Поражённый в правах окончательно, униженный и избитый Степан Андреевич не отзывался.
"Вот и правильно. Ребёнок понадеялся на нас, мы подарили ему надежду и мы не в праве отбирать её у него. Они имеют право на жизнь не меньше нашего, так что же, будем стоять в сторонке, как те институтские, помните? Когда убивали ту семейку? Возьмите ради примера Павла Павловича: он же пустил нас вперёд в момент общей смертельной опасности, он, можно сказать, был готов пожертвовать собой и планировал спасти всех остальных парней. Мы не знаем: выжил ли он, ведь мы не встретились с ним в тоннелях, но вы же сами видели. Не думаете же вы, что он поступил так ради денег, которые вы ему заплатили? Нет, у него были принципы. Он, в первую очередь, думал о помощи другим, иначе бы развернулся бы на въезде в Шепелев и бросил бы нас. Как того слепого котёнка", — пытался оправдать себя Саня, ощущая себя последнем поганцем. Но он не мог поступить иначе, просто не мог.

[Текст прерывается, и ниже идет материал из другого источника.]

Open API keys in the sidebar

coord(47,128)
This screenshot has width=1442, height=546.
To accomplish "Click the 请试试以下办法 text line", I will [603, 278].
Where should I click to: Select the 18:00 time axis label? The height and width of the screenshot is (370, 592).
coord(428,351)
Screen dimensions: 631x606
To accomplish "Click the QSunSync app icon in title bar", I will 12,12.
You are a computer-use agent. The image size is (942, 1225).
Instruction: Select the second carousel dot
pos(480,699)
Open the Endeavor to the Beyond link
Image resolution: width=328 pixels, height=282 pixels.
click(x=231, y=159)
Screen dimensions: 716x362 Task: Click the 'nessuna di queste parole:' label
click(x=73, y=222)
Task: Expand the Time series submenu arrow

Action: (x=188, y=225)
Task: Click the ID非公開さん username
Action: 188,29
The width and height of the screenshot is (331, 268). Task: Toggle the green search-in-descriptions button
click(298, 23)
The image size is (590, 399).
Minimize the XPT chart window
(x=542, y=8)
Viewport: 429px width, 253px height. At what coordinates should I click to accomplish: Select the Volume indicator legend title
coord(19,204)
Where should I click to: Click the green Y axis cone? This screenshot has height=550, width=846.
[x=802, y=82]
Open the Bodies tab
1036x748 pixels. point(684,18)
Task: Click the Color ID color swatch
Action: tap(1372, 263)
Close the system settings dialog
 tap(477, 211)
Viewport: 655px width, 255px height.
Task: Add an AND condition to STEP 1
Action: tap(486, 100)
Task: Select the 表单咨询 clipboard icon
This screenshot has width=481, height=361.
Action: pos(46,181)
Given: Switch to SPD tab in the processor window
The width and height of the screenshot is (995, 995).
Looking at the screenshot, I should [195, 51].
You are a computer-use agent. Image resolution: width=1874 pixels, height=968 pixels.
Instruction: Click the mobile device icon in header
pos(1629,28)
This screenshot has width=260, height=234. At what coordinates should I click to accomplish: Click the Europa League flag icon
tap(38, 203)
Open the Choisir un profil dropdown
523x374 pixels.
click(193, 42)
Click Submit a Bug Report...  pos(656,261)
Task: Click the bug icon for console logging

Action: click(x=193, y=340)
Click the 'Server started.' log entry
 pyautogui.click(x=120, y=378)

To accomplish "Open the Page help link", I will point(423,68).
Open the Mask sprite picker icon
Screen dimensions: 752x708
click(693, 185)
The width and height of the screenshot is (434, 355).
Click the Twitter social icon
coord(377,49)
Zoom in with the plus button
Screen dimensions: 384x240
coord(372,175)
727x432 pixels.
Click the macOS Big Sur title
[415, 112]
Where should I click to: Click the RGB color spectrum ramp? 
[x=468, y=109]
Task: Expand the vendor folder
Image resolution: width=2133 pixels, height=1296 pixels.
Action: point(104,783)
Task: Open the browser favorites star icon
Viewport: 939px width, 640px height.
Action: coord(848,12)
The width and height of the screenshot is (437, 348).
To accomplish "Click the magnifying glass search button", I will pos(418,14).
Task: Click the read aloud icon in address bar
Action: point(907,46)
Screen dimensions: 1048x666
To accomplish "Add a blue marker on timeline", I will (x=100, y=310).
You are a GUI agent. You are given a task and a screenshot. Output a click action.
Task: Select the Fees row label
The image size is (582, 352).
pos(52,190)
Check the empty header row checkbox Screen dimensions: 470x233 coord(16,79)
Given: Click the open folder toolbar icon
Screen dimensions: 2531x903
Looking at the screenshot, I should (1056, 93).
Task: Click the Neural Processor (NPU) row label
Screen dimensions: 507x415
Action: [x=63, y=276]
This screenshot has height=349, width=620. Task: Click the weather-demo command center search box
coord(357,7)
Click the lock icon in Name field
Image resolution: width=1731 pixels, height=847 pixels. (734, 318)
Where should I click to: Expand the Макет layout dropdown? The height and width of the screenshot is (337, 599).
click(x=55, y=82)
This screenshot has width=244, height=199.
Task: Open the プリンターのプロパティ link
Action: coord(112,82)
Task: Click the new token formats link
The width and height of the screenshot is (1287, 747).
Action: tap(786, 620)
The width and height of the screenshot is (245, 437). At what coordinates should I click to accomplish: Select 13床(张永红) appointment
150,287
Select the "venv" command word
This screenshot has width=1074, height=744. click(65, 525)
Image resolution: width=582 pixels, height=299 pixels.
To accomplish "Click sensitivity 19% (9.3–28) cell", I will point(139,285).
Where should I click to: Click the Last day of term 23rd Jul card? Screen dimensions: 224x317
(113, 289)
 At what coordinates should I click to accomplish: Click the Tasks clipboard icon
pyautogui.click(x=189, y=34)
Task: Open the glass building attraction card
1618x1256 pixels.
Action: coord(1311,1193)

Он вошёл в лифт и нажал на кнопку десятого этажа. Лифт мягко загудел, дёрнулся и начал неторопливо подниматься. Сане показалось, что подъём длился целую вечность.
Это всё из-за отсутствия нормальных часов. Неизвестно, сколько сейчас времени, неизвестно сколько осталось до 1 сентября, а когда нет точного чувства времени, вот так и случается. Секунды превращаются в минуты, а может и в чего побольше. Ой, да ладно! Всё равно это всё субъективно. Вон и двери открылись. Всё хорошо.
Выходя из лифта, он нос к носу столкнулся с Терентьевым.
— Опа! А я вас ищу! — обрадовался он.
Терентьев вытаращился на него, как на невиданную диковину.
— Альберт Иванович? — ахнул он. — Но ведь вы умерли два года назад. Как же так? Я же вас лично в кислоте утопил!
Под рукой у Сани ничего не было, кроме шкатулки. И он не постеснялся её применить. Терентьев получил по башке и, охая, рухнул в кабину.
— Ая-яй, накладочка вышла, — забормотал воскресший из мёртвых Альберт Иванович, шаря у толстяка по карманам. — Похоже, органчик каждый раз произвольно меняет образ знакомого лица. Ну что же, нет ключей...
Он поднялся на ноги и оценивающе взвесил шкатулку в руке.
— Значит, придётся его бить, пока он не признает во мне своего товарища.